*Task to complete*
The required output is the exact run of lines in the listing below from the line holding "The height and width of the screenshot is (518, 1006)." through the line holding "Click the 'Name", with no pictures.

*Provided data*
§ §

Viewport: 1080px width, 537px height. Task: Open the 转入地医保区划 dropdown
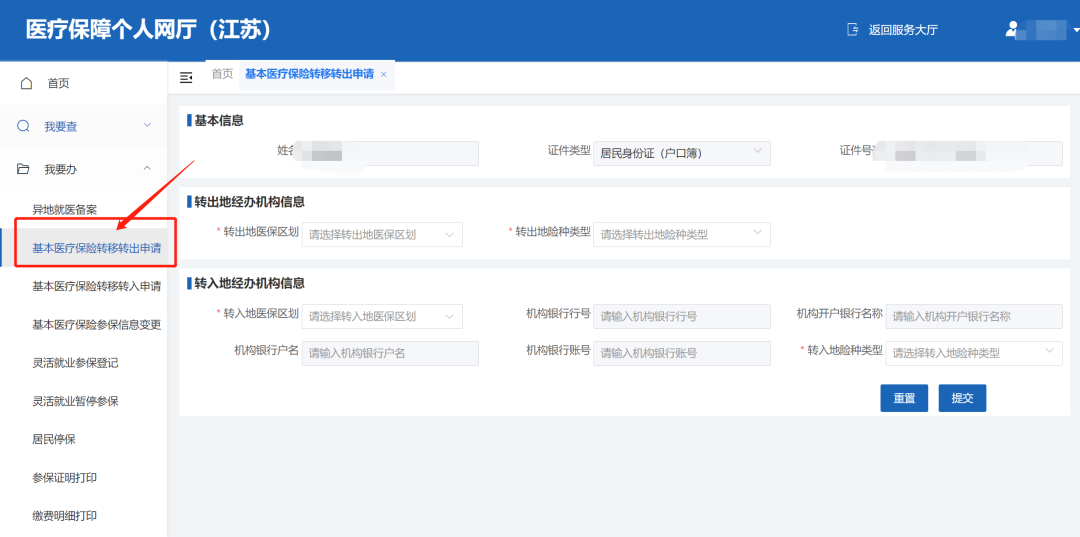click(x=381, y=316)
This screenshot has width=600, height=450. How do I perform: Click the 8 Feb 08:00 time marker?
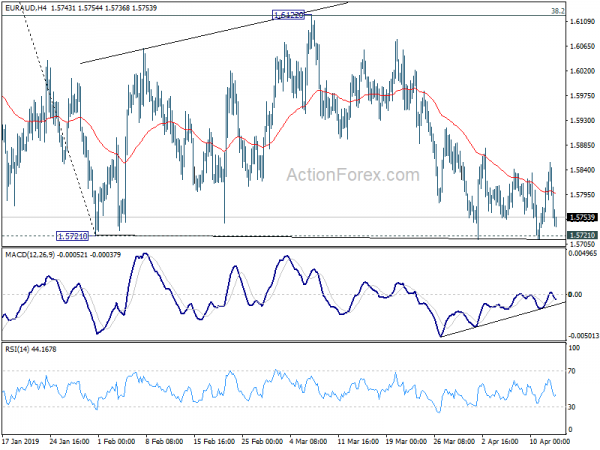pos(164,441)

§ §

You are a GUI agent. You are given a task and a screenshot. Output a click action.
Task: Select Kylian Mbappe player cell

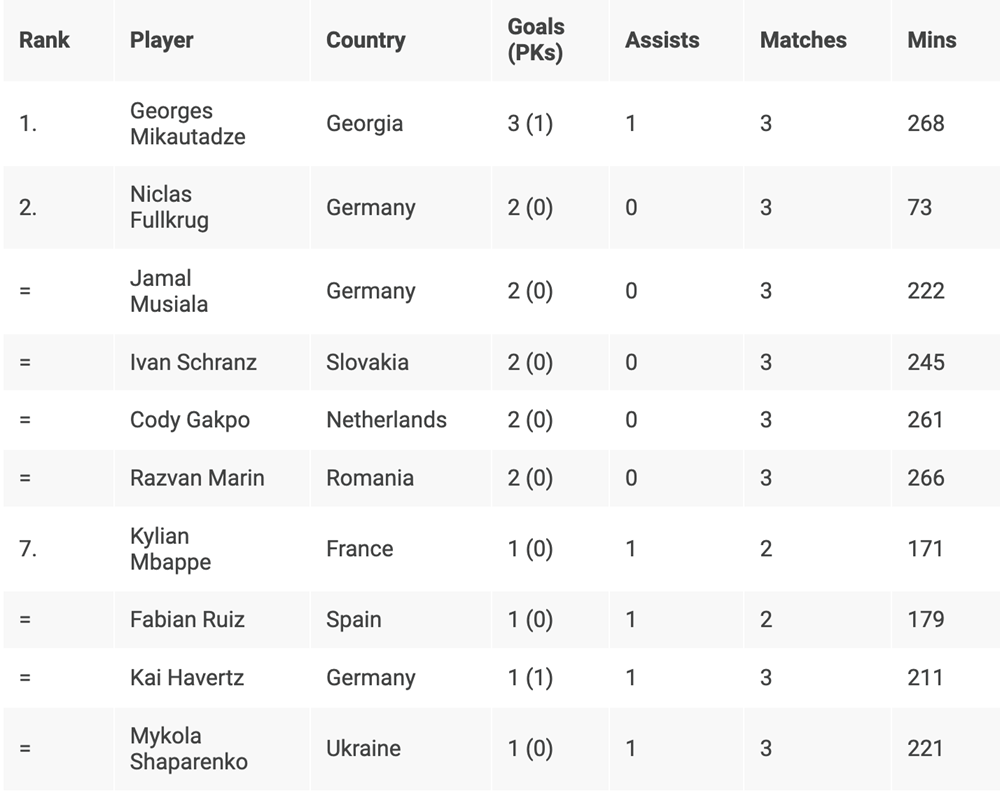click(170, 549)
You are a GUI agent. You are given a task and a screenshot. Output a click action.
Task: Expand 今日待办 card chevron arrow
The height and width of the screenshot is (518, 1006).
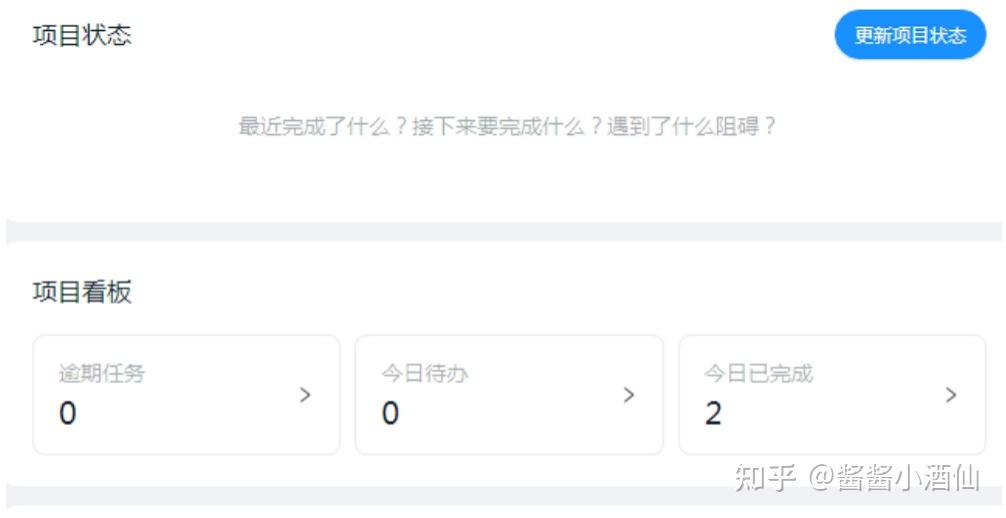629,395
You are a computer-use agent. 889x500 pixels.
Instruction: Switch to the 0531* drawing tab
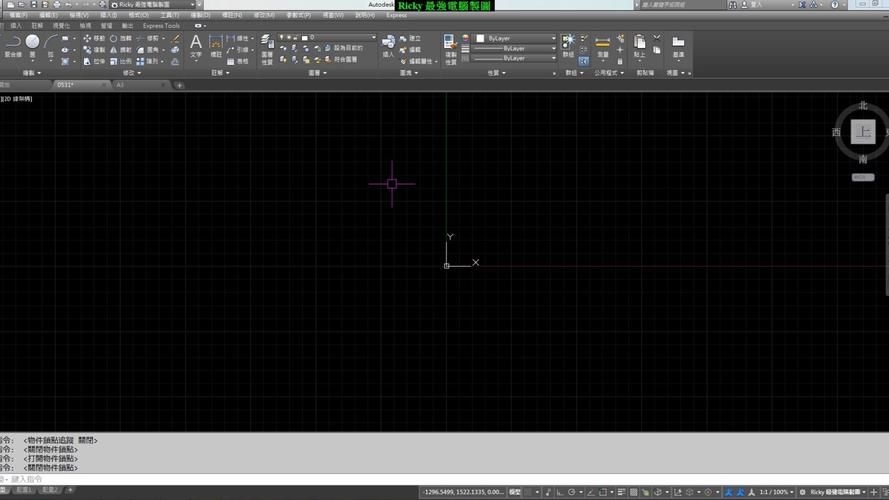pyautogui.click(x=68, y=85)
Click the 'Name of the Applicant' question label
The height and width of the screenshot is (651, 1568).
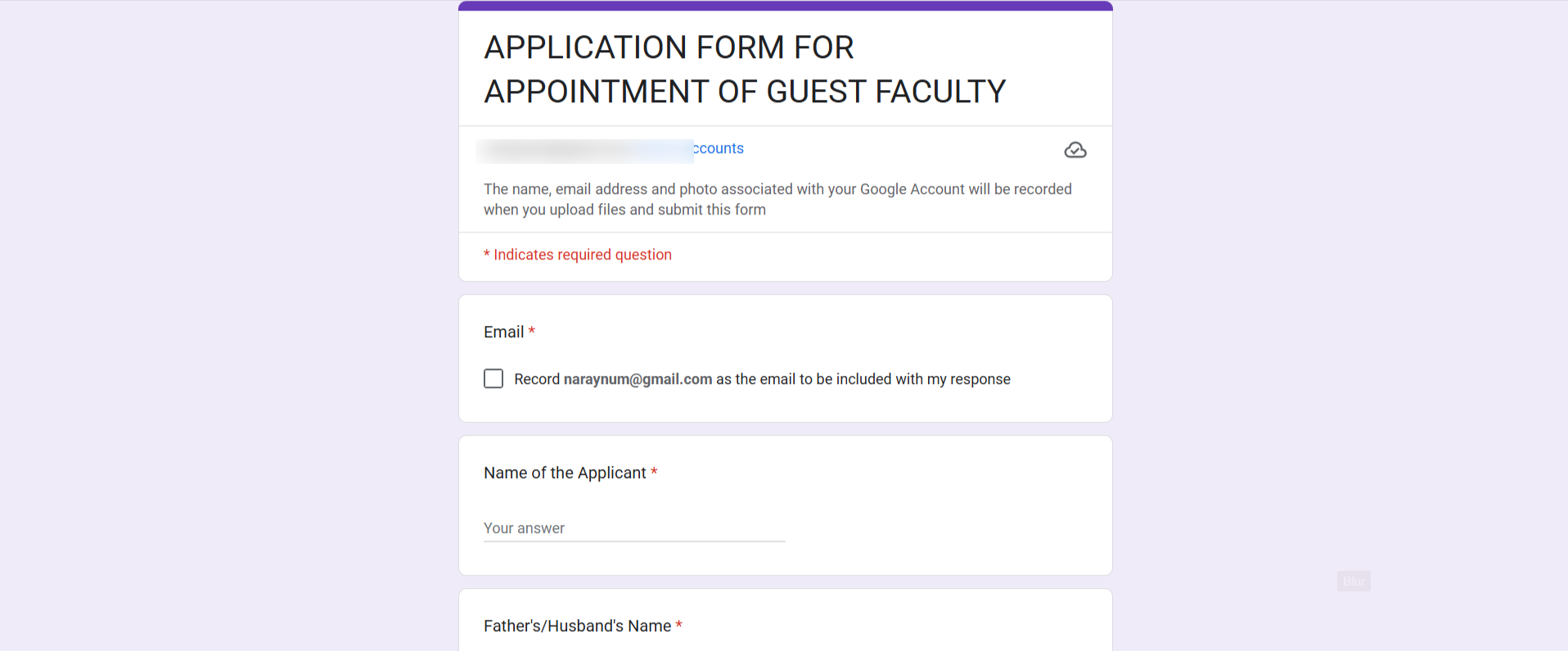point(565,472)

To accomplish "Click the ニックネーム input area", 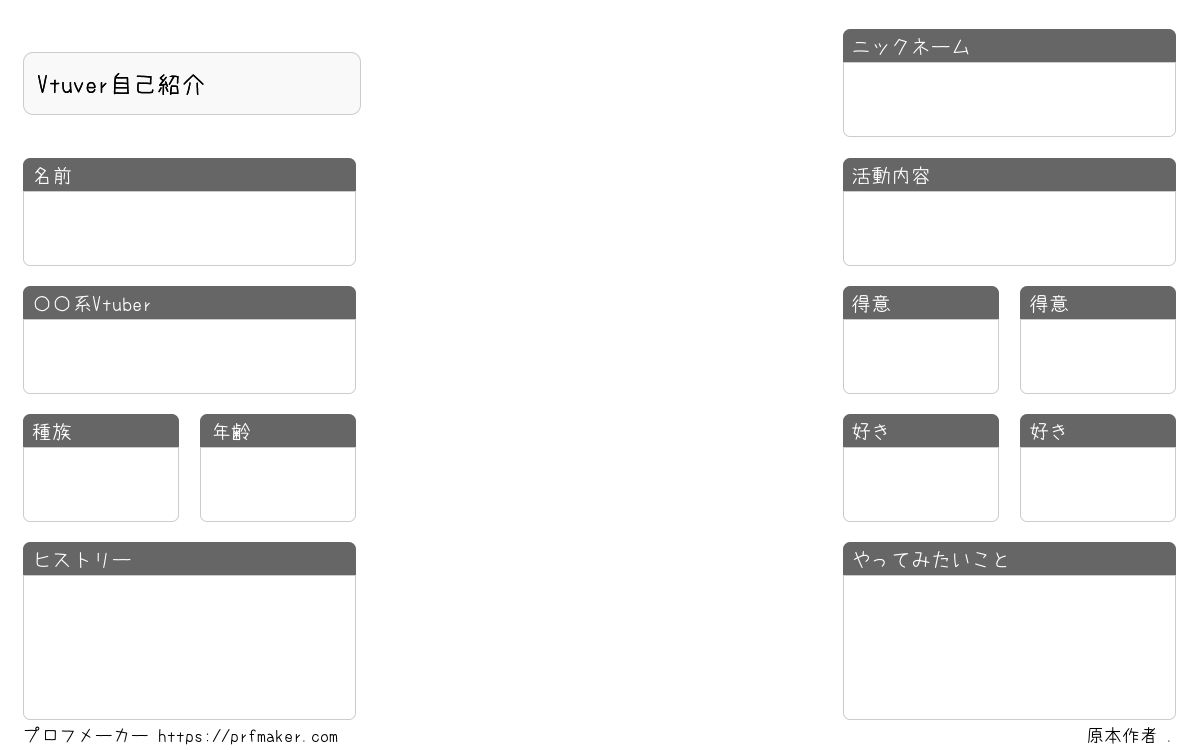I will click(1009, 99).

§ §

*Reply to the exercise*
The height and width of the screenshot is (518, 1006).
629,395
You are a computer-use agent. 889x500 pixels.
Instruction: Switch to the 0531* drawing tab
pyautogui.click(x=68, y=85)
Click the 'Name of the Applicant' question label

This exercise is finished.